Indeed, how to control who accesses a patient ledger and whether the patient is identified by name (potentially a HIPAA violation) or by national patient identifier number (currently not available) endure as unsolved issues.
Can patients be properly incentivized? The argument that blockchain is more secure because no one owns the ledger runs up against a challenge in healthcare. Lack of ownership makes incentives—bitcoin, epidemiological data—essential. How do we convince patients to participate in managing their own records when necessary?
“People don’t want to own their records, and that has been proven time and time again if you think about the personal health records that were available to people many years ago,” said Chris Logan, senior healthcare strategist at VMware. “How many people actually took advantage of it?”

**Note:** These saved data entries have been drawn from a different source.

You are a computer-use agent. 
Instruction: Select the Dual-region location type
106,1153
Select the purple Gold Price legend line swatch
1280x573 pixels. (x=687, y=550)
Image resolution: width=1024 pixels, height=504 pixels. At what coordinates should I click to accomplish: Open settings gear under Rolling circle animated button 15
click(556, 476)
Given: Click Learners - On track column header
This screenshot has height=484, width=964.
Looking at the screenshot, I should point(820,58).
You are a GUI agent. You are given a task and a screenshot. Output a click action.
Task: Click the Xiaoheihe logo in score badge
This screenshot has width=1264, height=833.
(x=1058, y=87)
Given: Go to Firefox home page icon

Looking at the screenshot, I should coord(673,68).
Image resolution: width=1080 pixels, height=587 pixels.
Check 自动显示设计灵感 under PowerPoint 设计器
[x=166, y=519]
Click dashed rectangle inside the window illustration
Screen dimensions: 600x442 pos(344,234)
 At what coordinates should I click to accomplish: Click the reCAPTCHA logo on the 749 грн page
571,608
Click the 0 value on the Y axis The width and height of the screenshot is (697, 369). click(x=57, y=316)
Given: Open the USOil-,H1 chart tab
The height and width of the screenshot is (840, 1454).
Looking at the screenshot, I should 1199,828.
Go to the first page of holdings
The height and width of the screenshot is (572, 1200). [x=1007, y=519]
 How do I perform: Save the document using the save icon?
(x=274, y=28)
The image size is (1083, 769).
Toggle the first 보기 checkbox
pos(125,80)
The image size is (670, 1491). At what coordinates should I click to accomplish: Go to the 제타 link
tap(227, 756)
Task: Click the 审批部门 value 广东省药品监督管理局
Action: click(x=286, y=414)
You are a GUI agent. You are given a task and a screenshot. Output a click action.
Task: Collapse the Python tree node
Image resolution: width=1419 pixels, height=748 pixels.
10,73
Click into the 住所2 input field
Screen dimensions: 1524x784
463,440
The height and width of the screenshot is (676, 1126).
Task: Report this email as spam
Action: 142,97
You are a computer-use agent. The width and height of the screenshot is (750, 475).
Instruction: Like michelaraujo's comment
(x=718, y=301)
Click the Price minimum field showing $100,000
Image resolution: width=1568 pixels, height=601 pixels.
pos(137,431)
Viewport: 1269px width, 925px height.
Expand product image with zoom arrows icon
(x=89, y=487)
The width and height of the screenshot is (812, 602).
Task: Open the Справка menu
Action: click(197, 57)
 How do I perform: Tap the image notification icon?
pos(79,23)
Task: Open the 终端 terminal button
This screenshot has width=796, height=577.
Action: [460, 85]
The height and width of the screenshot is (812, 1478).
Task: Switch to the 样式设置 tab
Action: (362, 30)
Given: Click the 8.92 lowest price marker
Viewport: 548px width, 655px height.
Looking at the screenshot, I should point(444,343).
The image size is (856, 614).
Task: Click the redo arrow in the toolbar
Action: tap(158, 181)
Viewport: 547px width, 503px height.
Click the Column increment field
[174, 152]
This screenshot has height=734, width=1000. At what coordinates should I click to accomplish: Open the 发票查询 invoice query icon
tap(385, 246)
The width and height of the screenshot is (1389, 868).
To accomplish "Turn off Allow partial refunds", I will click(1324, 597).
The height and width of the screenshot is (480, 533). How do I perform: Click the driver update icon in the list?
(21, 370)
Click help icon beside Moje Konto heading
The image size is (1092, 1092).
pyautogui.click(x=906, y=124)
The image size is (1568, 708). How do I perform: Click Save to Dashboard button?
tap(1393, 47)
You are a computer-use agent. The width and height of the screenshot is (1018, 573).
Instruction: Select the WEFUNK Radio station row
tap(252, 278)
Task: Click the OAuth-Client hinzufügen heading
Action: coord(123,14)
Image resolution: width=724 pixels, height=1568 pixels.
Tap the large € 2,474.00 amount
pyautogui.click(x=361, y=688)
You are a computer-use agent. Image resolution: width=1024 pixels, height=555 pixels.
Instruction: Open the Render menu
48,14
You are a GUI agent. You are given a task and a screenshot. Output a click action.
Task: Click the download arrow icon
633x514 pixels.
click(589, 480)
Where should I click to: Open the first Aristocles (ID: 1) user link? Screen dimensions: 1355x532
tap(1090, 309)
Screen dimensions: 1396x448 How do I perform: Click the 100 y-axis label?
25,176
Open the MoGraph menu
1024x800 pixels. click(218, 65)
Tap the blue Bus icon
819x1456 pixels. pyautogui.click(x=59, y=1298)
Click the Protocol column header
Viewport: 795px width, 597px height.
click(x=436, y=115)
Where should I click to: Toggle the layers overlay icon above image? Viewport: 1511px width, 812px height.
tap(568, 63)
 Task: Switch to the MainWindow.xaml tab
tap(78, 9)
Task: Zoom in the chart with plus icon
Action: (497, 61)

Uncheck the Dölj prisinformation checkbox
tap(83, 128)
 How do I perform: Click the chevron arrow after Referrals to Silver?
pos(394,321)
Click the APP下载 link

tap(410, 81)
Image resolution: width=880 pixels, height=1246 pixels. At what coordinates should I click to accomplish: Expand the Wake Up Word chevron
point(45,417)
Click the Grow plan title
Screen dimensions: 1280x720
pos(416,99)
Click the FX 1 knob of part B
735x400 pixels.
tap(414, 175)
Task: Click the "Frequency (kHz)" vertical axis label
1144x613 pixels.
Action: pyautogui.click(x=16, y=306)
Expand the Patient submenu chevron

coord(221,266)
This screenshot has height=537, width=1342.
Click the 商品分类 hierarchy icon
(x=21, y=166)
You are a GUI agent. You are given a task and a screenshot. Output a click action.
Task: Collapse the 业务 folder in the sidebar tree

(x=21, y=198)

Even if we’re not sure how challenges to the use of distributed ledgers in healthcare get solved, we have a pretty good idea of where the resolutions might come from. With so many healthcare organizations at the highest levels clustered together, Boston will probably be the case study for distributed ledgers.
“There are 26 different electronic medical records systems used in the city of Boston, each with its own language for representing and sharing data,” write Mike Orcutt in the MIT Technology Review. “Critical information is often scattered across multiple facilities, and sometimes it isn’t accessible when it is needed most—a situation that plays out every day around the U.S., costing money and sometimes even lives.”
These early stages of technology testing and adoption are often defined by great enthusiasm and unrealistic expectations. Even if blockchain isn’t the answer to all of healthcare’s data-sharing questions, it may be a viable solution to some, and it may spawn offshoots that prove useful in other ways.
The effective application of technology requires taking the time to understand exactly what it can do and where it works well. Do we have the patience to use this technology where it fits naturally or will we try to force it, thereby creating other problems?